Воронцов, доедая салат, гадал, где и когда капитан так поднаторел в риторике14. Этот вопрос он решил оставить на потом, чтобы не прерывать своего начальника.

– Несомненно, физический комфорт каждой человеческой тушки в плане обеспечения её такими благами, как безусловный базовый доход, бесплатный минимум квадратных метров для проживания, всеобщее бесплатное образование и здравоохранение – это важное достижение земного социума. Мгновенный доступ к информации, возможность коммуникации посредством глобальной сети, это тоже чудесно. Ничего плохого не могу сказать и про дополненную и виртуальную реальность, используемую в разумных пределах.

Но, ребята! Поговорим теперь о другом комфорте. Если сравнить помыслы и стремления среднего обитателя любого мегаполиса планеты Земля с тем, о чём мечтают обитатели Земли Новой, то мы увидим колоссальную разницу. Вы не представляете себе, насколько у вас больше свободы по сравнению с представителями того общества, от которого мы отпочковались. Больше и возможностей для самореализации. Я прекрасно вижу, насколько глубже ваши мечты и помыслы. Соответственно, душевный ваш комфорт на порядок выше, чем у вполне благополучного менеджера, живущего, допустим, в условном Петрозаводске, на берегу Онежского озера.

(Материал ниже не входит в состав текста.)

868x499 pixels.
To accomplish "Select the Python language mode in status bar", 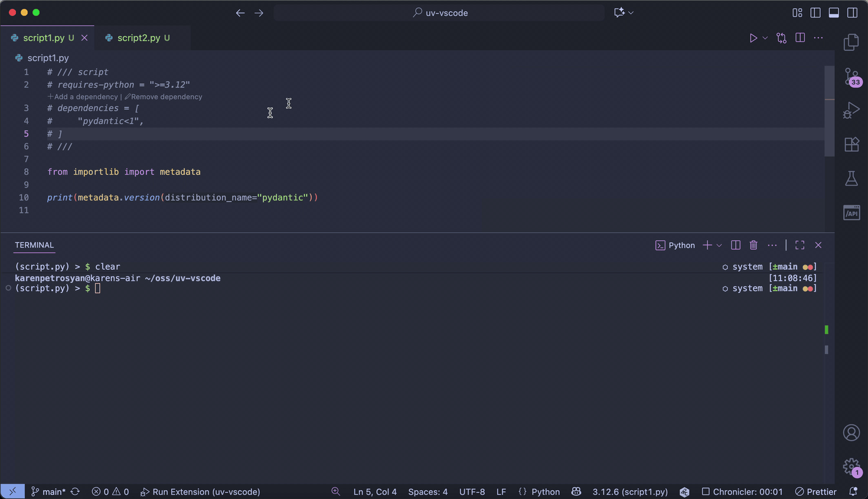I will [545, 491].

Я преклоняюсь перед теми, кто замыслил эту миссию по переносу разума через звёздную пропасть. Эти люди смогли осознать глубину прекрасного, в кавычках, болота, в котором мы все на тот момент увязли. Так ведь было задумано изначально: нас не просто отправили покорять неизведанную планету. Нас безвозмездно освободили от пут глобальной сети, к которой с детства незаметно подключалось всё население планеты. Привязка к мировому информационному пространству производилась, разумеется, ненасильственно, и, вроде бы, во благо. Во благо всего общества, во благо каждой отдельной личности. Но, как оказалось, в долгосрочной перспективе получилось всё не так гладко…

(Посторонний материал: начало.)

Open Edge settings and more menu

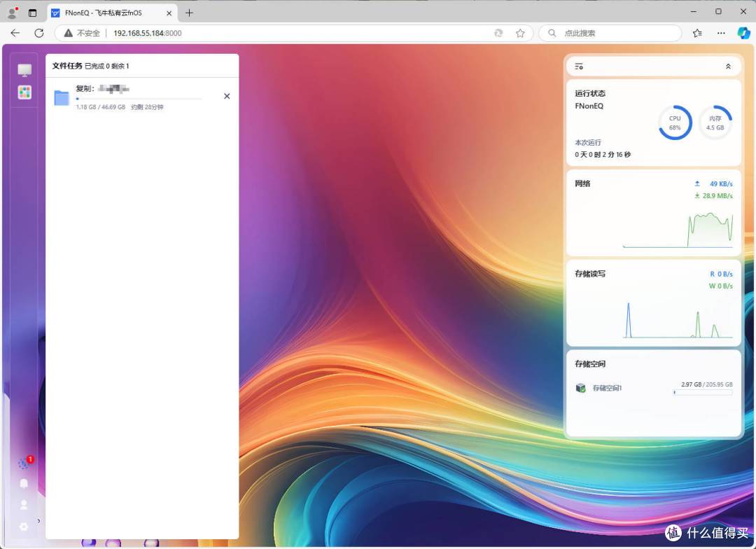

Всё вышесказанное, разумеется, относилось к реальности той Земли, которую Савицкий покинул больше ста лет назад. Но, поскольку капитан смутно представлял, что сейчас происходит на бывшей родине, другой реальности у капитана для его слушателей не было. К тому же, космические антенные поля, предназначенные для связи между звёздными системами, были уничтожены вместе со спутниками. Следовательно, обмен «новостями», даже пусть со сдвигом в двенадцать лет, которые требовались электронным импульсам на преодоление расстояния между Тау Кита и Солнцем, стал невозможен.

Анатолий Иванович отхлебнул «чаю15» из кружки и продолжил мысль:

– Самое главное, всем тем, кто полетел сюда, дали возможность прожить ещё одну жизнь. Совершенно другую; очень сложную, но невероятно интересную. Трудности начального этапа экспансии разогнали застоявшуюся кровь человечества. Мы снова превратились в творцов; мы снова научились ценить тех людей, которые создают вещи, а не тех, кто наживается на рекламе и торговле.

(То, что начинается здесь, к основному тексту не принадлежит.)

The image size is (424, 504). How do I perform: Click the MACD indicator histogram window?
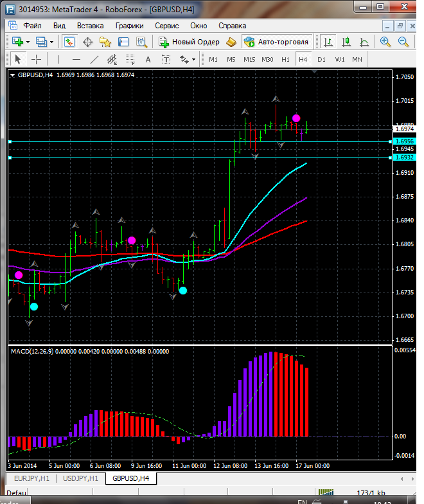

При том, что в базах данных нашего корабля спрессованы все знания человечества, нам, сообразуясь с уровнем доступных нам возможностей, весьма избирательно приходится их извлекать. Глупо пытаться построить атомный реактор, не имея необходимой технологической базы. Разумеется, всё у нас появится в своё время. Дорастём, так сказать. Не уверен, правда, что мы станем счастливее, достигнув того уровня, что оставили на Земле…

То, чем мы пользуемся сейчас, было разработано нашими предками ещё в начале двадцатого века. Следовательно, мы плавно возвращаемся к теме отскока, с которой я начал. Должен напомнить, что первое десятилетие после посадки спускаемого модуля поселенцы работали с техникой, прототипами которой послужили устройства, бывшие в ходу в середине века двадцать первого. Вроде бы налицо ступенчатая деградация. Экспедиция, как вы знаете, стартовала в начале двадцать второго века. Почему же наши предшественники в выборе вспомогательных механизмов сознательно откатились почти на сто лет назад, а мы, спустя каких‑то двадцать лет, откатились ещё на целый век?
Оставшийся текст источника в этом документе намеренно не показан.